• Challenge
Copy out every one of the rows below character for character, keeping each line as it stands.
########
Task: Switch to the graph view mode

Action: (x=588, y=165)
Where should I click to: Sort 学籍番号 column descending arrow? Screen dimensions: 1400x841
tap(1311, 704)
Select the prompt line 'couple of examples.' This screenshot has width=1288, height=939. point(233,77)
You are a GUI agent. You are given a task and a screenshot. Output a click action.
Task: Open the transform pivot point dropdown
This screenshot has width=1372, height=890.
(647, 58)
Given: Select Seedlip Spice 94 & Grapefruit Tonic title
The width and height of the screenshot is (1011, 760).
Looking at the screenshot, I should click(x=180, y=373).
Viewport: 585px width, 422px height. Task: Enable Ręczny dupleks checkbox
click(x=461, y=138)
########
• Solution for this exercise
Task: Switch to the graph view mode

Action: (x=588, y=165)
Where should I click to: Sort 学籍番号 column descending arrow? Screen dimensions: 1400x841
tap(1311, 704)
Select the prompt line 'couple of examples.' This screenshot has width=1288, height=939. point(233,77)
You are a GUI agent. You are given a task and a screenshot. Output a click action.
Task: Open the transform pivot point dropdown
This screenshot has width=1372, height=890.
(647, 58)
Given: Select Seedlip Spice 94 & Grapefruit Tonic title
The width and height of the screenshot is (1011, 760).
Looking at the screenshot, I should click(x=180, y=373).
Viewport: 585px width, 422px height. Task: Enable Ręczny dupleks checkbox
click(x=461, y=138)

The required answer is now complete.